A third competing political dialect of Khmer that arose at this time was associated with the republican-leaning ‘Populo-Movement’ (pracheachalana). Like Communist Khmer, it was largely purged of royalisms, but maintained other linguistic markers differentiating persons of high from lower social status. It also maintained most of the elite neologisms coined in Phnom Penh, but had some of its own distinct political terminology.
Thus, political geography came to determine the words that Cambodians would use to signify parallel concepts. For the Franco-aristocratic elite, ‘the people’, for example, were the pracheareas or simply the reas, that is, ‘the subjects’, while for the communist Issarak, they were the pracheachun, the simplest formulation for ‘people’, and for the republicans, they were pracheapularoat, or ‘popular citizens’. In the countryside, peasants became adept at using one word or the other to indicate which warring political side they were on. So, too, did intellectuals who were exposed to all three dialects.

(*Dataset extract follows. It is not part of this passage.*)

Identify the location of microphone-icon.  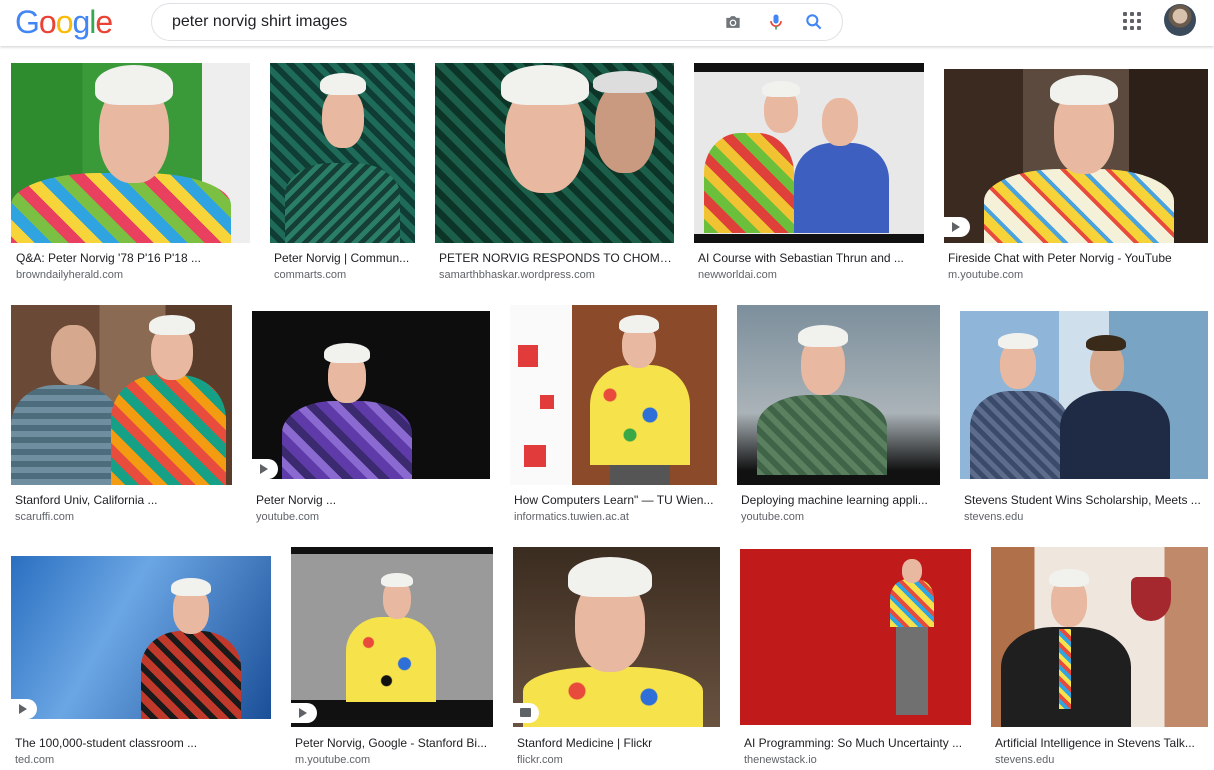
(776, 22). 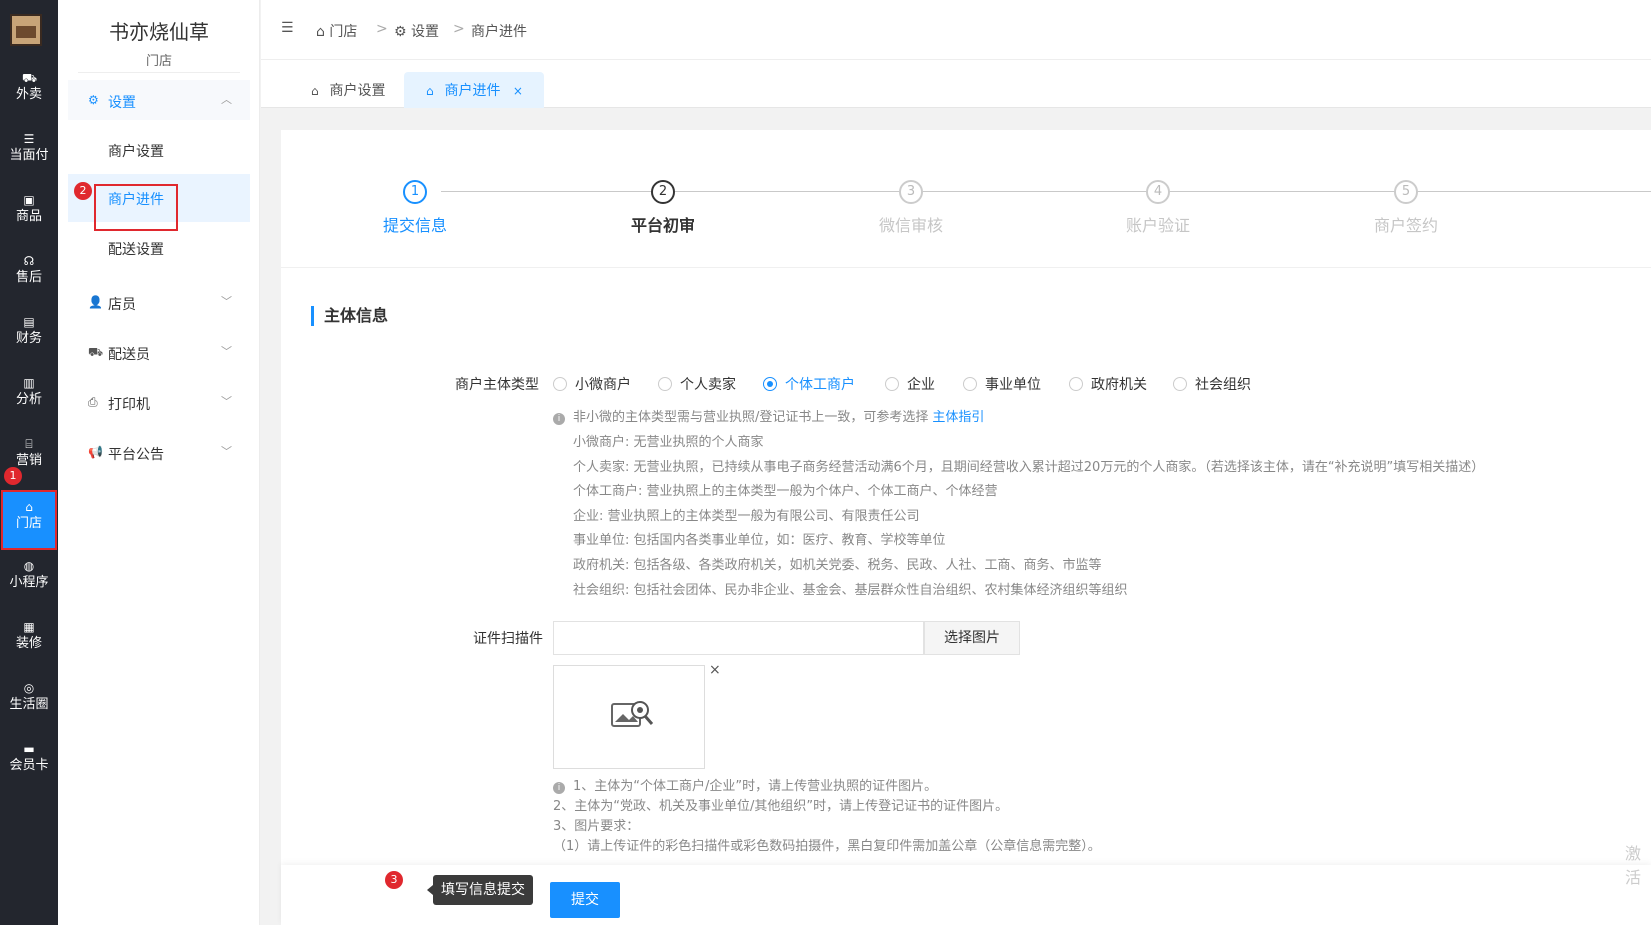 I want to click on rail-item-label: 外卖, so click(x=28, y=94).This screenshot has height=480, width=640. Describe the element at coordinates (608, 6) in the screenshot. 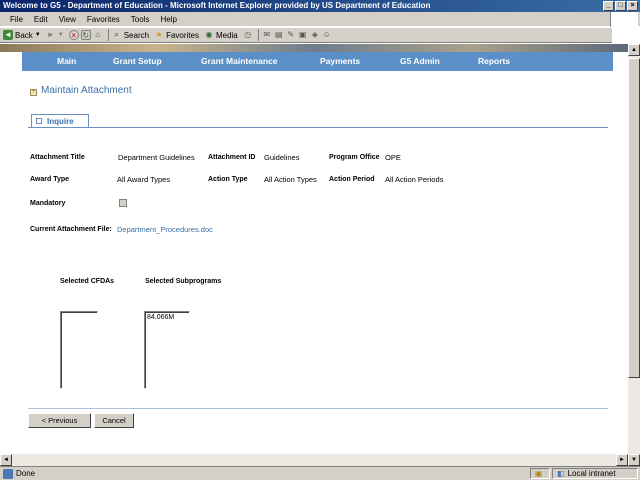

Quite generally, popular acceptance of a Vietnamese-led Khmer communism and the development of rural pockets of communist and anti-communist Issarak-speak reflected the weakness and incoherence of Cambodian nationalism, which in turn was at least in part a result of the continuing lack of nationally penetrative, Phnom Penh-based Khmer- language media. Circulation of Khmer-language newspapers and magazines remained very low – some 3,000 copies for a population of around five million – and was even outnumbered by Chinese publications. The ‘national’ radio station could not be heard in outlying areas and included much French-language programming, and personal radio receivers numbered only in the thousands, making the audience extremely limited. The situation with regard to education was hardly any better. According to probably optimistic statistics, a quarter of boys and half that proportion of girls attended primary classes, and these often only finished three elementary years of Khmer-language education, so functional literacy no doubt soon disappeared. For those few Khmer students who went beyond the third year, French was still the predominant medium. Outside of education, French and Chinese remained the default languages of administration and business, respectively, alongside Vietnamese.